» PASSAGE:
Hackito Ergo Sum, Day 3

The last day of HES has begun with a conference about new generation of botnets presented by Itzik Kotler and Ziv Gadot from Radware. According to their presentation, lots of technologies have been introduced by botnets so it's one reason why they are interested. Of course, botnets are also re-using technologies invited by researchers and others people. Botnet masters use different kinds of protocols to communicate with theirs botnets, for example HTTP (Twitter...), IRC or P2P network architecture can be used. If we analyse Conficker, we can see that in its 3 first versions (A, B, C), it was based on HTTP and random domain name to communicate. Last versions (D, E) was based on a more flexible communication way : the P2P.
An important thing that a botnet master wants for his botnet is that it is SPOF (Single Point Of Failure) resilient. The utilization of protocols like HTTP permits to blend botnet traffic into the common traffic which will pass organization security policy, work behind NAT and minimize potential network footprint.
Their aim was to do a blend botnet with SPOF resilience, so they have looked to communication methods which respond to this criteria :
- Internet clipboard e.g. pastebin.com
- Disposable E-mail Address (DEA)

» ROWS:
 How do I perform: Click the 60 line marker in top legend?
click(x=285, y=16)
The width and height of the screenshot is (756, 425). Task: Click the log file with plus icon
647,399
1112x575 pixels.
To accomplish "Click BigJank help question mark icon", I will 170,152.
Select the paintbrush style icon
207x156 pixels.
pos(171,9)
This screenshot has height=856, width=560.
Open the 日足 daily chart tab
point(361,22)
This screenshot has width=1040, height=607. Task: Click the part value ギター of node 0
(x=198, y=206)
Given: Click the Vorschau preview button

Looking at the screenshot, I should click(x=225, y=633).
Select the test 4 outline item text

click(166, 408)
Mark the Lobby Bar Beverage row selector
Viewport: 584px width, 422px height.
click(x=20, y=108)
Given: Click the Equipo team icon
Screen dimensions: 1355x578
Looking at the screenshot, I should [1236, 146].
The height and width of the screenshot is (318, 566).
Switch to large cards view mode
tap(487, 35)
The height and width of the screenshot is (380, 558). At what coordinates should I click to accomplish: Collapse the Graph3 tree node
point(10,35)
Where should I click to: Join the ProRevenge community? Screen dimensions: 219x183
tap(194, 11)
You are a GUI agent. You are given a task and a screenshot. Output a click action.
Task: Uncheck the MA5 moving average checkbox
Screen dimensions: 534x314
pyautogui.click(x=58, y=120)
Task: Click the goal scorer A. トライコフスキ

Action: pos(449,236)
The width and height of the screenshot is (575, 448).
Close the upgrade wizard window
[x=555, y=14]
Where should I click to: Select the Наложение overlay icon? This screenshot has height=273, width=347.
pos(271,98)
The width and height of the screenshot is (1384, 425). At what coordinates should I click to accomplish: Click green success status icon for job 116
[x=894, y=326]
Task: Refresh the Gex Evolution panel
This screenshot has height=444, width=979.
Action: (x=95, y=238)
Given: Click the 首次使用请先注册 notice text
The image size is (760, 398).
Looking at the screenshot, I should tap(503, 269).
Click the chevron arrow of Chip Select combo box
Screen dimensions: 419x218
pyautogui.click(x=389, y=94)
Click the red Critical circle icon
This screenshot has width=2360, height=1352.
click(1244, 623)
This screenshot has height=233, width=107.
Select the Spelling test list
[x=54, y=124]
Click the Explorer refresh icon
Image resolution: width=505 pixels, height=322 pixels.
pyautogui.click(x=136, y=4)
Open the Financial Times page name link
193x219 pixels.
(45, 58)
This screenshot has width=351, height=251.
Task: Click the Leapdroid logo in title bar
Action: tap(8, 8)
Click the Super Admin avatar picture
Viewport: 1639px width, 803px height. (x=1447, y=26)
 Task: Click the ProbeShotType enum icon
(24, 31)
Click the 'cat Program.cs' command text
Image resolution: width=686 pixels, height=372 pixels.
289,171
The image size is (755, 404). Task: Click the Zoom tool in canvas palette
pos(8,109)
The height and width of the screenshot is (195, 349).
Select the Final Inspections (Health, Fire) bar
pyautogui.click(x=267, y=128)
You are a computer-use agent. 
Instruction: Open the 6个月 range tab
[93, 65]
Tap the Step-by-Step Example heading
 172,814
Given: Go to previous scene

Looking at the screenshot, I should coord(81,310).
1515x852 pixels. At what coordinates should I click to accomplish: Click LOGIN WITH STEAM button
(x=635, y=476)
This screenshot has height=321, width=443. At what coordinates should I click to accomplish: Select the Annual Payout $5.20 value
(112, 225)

» TASK INSTRUCTIONS:
(a) Can you copy out the botnet conference recap between "The last day" and "way : the P2P.", inclusive?
(b) Could you pick up the botnet conference recap after its last line and keep writing?

» ANSWER SET:
(a)
The last day of HES has begun with a conference about new generation of botnets presented by Itzik Kotler and Ziv Gadot from Radware. According to their presentation, lots of technologies have been introduced by botnets so it's one reason why they are interested. Of course, botnets are also re-using technologies invited by researchers and others people. Botnet masters use different kinds of protocols to communicate with theirs botnets, for example HTTP (Twitter...), IRC or P2P network architecture can be used. If we analyse Conficker, we can see that in its 3 first versions (A, B, C), it was based on HTTP and random domain name to communicate. Last versions (D, E) was based on a more flexible communication way : the P2P.

(b)
- User generated content e.g. comments on cnn.com
- Url shortening e.g. tinyurl.com

They have introduced the "room concept" which correspond to the communication method. It's possible to use private room to communicate with one bot, this will send an unicast message. The negotiation of the room between the bot and the bot master is a 4 steps action, I advise you to look slides it's very well explained. Their proof of concept is written in python and is called Turbot (this name has no relation with the speed of their botnet, because at this moment it's quite slow). We didn't have a demonstration of their botnet POC because of a network problem at the conference. [Slides]



 After the lunch, Renaud Lifchitz has started the afternoon with a very interesting talk which was the first in french (2 others will follow). First, I will define "clock-skewing". This is a little clock variation in comparison to a reference clock. The aim is to create a footprint from clock-skewing (because all clock are different), so the measure precision is very important.
A computer has 2 clocks :
- hardware clock (Real Time Clock)
- software/system clock managed by the OS
Here, it's the second clock which is interesting. To measure clock-skewing, Renaud takes an interest in NTP protocol which contact atomic clock using UDP on port 123. According to the time difference between the atomic clock and the system clock, NTP will increase or slow down clock rate to put right the time (if time changements will be curt, some processes could be disturbed). NTP is the most precise method to measure time, but it's also possible by sniffing packets or by sending ICMP Timestamp request (Type 13, Code 0) and answer is ICMP Timestamp reply (Type 14) wich return number of millisecond after midnight. So Renaud has chosen NTP for its precision.
These are steps to fingerprint a machine :
- every 5 seconds, adjust the clock (of your computer) with a NTP server and save victim's timestamp
- after 1 or 2 minutes, you will be able to have a precise fingerprint (which correspond to an average skew).

"more imprecise is victim's clock, more precise is fingerprint"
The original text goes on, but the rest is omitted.